** Задание **
Представьте данные в виде таблицы Markdown со столбцами «№» и «Строка», начав с самого начала и закончив строкой, где есть «Looking at the». Пустые строки не включайте.

Данные из набора:

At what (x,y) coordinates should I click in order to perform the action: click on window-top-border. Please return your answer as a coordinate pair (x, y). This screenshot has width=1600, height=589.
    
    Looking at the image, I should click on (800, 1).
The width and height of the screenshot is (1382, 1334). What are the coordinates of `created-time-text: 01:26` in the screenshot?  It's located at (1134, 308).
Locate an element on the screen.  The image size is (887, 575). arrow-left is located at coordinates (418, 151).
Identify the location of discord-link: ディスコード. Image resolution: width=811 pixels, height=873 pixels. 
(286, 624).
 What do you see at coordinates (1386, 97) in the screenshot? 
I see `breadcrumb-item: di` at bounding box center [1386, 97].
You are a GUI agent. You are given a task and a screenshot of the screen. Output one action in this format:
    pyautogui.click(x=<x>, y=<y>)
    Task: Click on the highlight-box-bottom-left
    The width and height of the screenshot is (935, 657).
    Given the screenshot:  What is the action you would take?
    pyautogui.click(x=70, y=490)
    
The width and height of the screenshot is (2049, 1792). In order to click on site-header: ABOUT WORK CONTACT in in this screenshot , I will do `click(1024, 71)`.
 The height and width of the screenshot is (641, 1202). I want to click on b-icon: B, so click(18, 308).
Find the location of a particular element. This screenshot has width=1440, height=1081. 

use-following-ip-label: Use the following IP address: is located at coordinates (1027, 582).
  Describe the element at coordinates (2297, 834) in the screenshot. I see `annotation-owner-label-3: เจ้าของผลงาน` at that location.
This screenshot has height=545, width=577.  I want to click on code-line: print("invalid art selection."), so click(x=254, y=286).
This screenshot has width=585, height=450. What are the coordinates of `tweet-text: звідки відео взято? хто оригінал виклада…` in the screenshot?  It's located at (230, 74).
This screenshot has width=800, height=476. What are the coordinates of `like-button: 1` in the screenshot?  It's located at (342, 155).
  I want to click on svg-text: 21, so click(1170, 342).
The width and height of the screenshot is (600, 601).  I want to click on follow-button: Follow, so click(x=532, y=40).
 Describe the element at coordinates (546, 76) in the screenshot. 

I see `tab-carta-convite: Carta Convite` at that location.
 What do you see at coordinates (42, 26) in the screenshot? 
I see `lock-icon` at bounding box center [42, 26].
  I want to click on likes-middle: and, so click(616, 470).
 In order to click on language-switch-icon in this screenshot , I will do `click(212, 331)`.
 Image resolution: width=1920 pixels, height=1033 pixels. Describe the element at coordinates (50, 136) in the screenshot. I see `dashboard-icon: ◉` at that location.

** Ответ **
| № | Строка |
|---|---|
| 1 | At what (x,y) coordinates should I click in order to perform the action: click on window-top-border. Please return your answer as a coordinate pair (x, y). This screenshot has width=1600, height=589. |
| 2 |     Looking at the image, I should click on (800, 1). |